Solo nel caso in cui il datore di lavoro dimostri che tale ricollocamento non sia possibile, allora il licenziamento potrà essere considerato legittimo.  

L’istituto del repechage, di recente, è stato al centro di un acceso dibattito giurisprudenziale, sia riguardo ai suoi aspetti caratterizzanti, sia in relazione alla modifica apportata dall’art. 2103 del codice civile ad opera del Dlgs 81/2015. Pertanto, di seguito cercheremo di delineare i punti fondamentali che il datore di lavoro dovrà ottemperare al fine di poter procedere con un licenziamento legittimo.  

Preventivamente, il datore di lavoro che si trovi nella situazione di dover procedere ad un licenziamento per giustificato motivo oggettivo, dovrà, prima di tutto, valutare se all’interno dell’azienda il lavoratore licenziando possa essere adibito a mansioni equivalenti a quelle precedentemente svolte, secondo quanto disciplinato proprio dall’art. 2103 del codice civile (ossia riconducibili allo stesso livello e categoria legale di inquadramento delle ultime effettivamente svolte) ed, eventualmente, assegnarle al lavoratore interessato, senza che vi sia una richiesta o accettazione. 

Occorre, però, ricordare che il mutamento di mansioni è accompagnato, come previsto dall’art. 2103 terzo comma, dall’assolvimento dell’obbligo formativo, il cui mancato adempimento non determina comunque la nullità dell’atto di assegnazione delle nuove mansioni.  

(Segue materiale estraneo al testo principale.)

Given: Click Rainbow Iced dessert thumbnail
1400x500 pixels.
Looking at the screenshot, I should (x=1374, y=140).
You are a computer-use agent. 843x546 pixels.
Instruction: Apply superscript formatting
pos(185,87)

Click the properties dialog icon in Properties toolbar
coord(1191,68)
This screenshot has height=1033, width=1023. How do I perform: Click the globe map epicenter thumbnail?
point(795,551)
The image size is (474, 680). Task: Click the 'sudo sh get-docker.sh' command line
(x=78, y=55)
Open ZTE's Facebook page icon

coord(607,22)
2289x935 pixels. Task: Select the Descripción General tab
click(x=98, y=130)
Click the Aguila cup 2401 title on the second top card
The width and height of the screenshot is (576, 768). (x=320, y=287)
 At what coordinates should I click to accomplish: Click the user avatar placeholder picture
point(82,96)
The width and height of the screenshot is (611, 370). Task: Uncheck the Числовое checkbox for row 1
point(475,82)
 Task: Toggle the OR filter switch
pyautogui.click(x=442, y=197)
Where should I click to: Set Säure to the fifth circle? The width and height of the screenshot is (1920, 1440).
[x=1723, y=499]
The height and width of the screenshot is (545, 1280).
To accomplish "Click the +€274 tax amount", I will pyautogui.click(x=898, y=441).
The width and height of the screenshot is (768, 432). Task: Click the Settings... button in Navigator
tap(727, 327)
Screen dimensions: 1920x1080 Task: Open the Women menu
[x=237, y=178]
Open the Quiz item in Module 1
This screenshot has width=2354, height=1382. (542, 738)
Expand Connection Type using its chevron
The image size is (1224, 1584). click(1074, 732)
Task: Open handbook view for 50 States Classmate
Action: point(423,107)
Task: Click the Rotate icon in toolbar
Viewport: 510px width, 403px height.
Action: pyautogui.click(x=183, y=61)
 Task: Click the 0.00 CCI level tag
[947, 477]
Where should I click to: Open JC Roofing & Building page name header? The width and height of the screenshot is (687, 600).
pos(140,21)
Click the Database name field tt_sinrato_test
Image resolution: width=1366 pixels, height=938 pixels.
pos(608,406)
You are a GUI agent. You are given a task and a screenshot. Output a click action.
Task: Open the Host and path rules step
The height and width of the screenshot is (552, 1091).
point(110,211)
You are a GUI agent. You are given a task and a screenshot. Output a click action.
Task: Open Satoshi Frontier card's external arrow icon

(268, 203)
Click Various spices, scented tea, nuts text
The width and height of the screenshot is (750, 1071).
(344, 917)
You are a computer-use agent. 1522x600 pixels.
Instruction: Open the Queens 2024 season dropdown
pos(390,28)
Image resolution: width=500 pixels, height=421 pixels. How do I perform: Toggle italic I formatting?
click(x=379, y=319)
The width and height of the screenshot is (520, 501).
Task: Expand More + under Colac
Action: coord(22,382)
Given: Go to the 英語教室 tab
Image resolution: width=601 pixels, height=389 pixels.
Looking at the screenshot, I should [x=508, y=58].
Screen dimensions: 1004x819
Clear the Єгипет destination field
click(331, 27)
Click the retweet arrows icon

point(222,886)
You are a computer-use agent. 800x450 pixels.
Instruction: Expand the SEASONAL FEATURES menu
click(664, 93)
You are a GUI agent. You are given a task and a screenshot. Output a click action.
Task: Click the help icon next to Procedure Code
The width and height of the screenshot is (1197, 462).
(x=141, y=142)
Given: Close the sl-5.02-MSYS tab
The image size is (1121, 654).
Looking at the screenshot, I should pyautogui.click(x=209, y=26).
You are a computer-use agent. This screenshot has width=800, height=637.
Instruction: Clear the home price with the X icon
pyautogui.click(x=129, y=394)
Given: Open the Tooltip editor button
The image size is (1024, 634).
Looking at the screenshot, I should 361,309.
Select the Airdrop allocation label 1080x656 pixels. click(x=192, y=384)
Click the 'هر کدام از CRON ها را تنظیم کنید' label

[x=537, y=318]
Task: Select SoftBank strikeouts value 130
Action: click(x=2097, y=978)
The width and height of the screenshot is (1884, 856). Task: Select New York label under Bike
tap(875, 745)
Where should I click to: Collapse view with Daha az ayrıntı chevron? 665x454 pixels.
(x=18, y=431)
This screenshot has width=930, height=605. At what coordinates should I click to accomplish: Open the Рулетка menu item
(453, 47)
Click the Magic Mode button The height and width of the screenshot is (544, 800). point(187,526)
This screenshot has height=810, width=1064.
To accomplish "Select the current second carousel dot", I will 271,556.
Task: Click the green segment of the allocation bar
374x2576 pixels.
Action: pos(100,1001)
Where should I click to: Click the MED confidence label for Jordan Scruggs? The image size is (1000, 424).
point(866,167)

Qualora, non esistano mansioni equivalenti a cui adibire il lavoratore, il datore di lavoro dovrà valutare la presenza di mansioni inferiori rientranti nel bagaglio professionale del dipendente, con esclusione di quelle del tutto incompatibili con quelle svolte in precedenza, ed offrirle indipendentemente da una sua richiesta in questo senso. Infatti, secondo la Corte di Cassazione, a sezioni unite n.7755/1998, “non sussisterebbe neppure una vera dequalificazione, ma solo un adeguamento del contratto alla nuova situazione di fatto (…) sorretto dal consenso, oltre che dall’interesse dello stesso lavoratore. Così, le esigenze di conservazione del posto di lavoro (artt. 4 e 36 Cost.), prevarrebbero su quelle di salvaguardia della professionalità del lavoratore (art. 2103 c.c.. ed anche 35, secondo comma, Cost.)”. Qualora, il lavoratore accetti la dequalificazione, le parti dovranno stipulare il patto di demansionamento nelle opportune sedi protette. 

Nel caso di rifiuto del lavoratore ad essere adibito a mansioni inferiori, il datore di lavoro potrà procedere legittimamente al licenziamento.  

Qualora avvenga una violazione dell’obbligo di repechage, al lavoratore licenziato spetterà la mera tutela indennitaria forte, di cui al quinto comma dell’art.18 dello Statuto dei Lavoratori e, a determinate condizioni, anche la reintegra sul posto di lavoro ai sensi del nuovo art.18 comma 4 dello Statuto dei lavoratori.